TASK DIRECTIONS ::
Repeat exactly the line with "The width and" and each line after it to the end of the data below; pictures stay out.

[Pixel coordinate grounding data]
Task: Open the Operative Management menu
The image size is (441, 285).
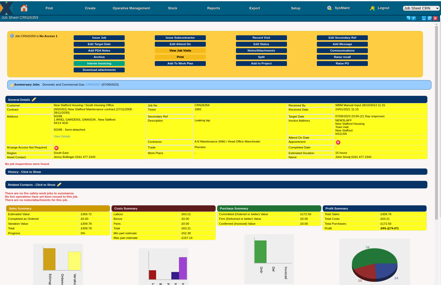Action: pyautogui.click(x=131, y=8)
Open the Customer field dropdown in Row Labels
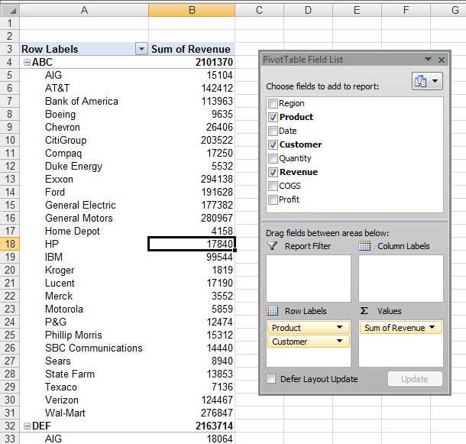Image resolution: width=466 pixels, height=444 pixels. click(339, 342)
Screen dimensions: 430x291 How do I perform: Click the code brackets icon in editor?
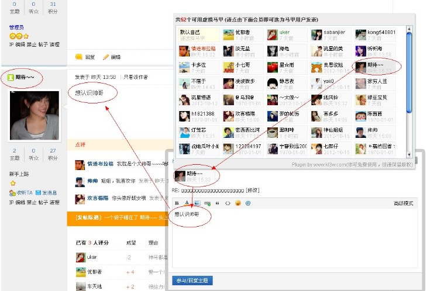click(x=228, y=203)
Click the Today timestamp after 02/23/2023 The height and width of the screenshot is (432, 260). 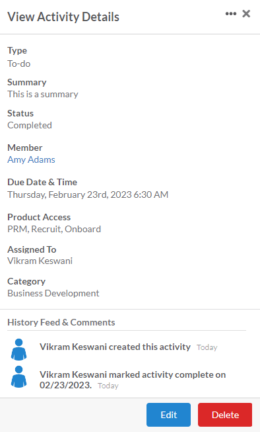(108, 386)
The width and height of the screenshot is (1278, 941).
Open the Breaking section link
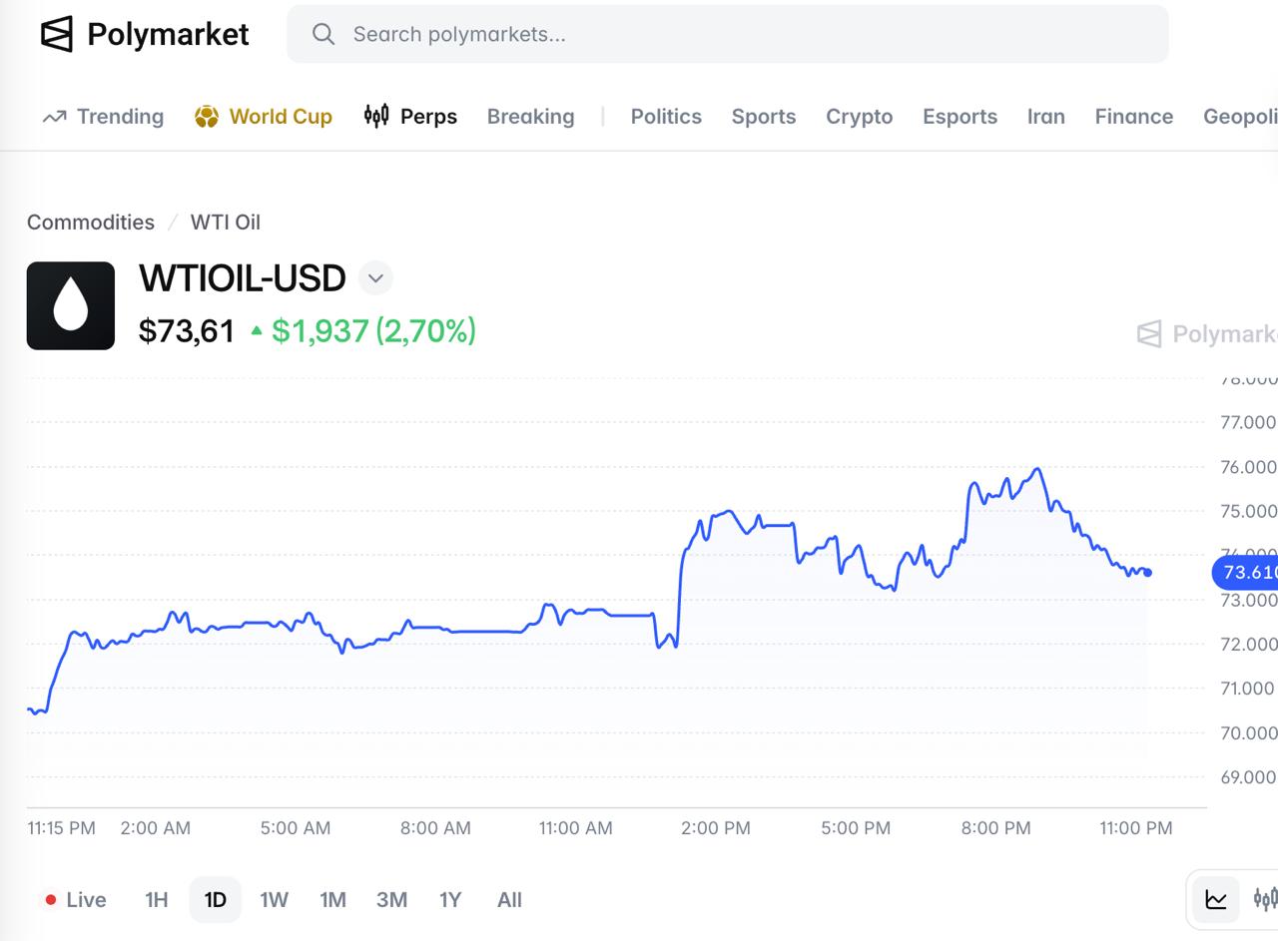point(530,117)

EXERCISE SOLUTION ::
The width and height of the screenshot is (1278, 941).
Open the Breaking section link
point(530,117)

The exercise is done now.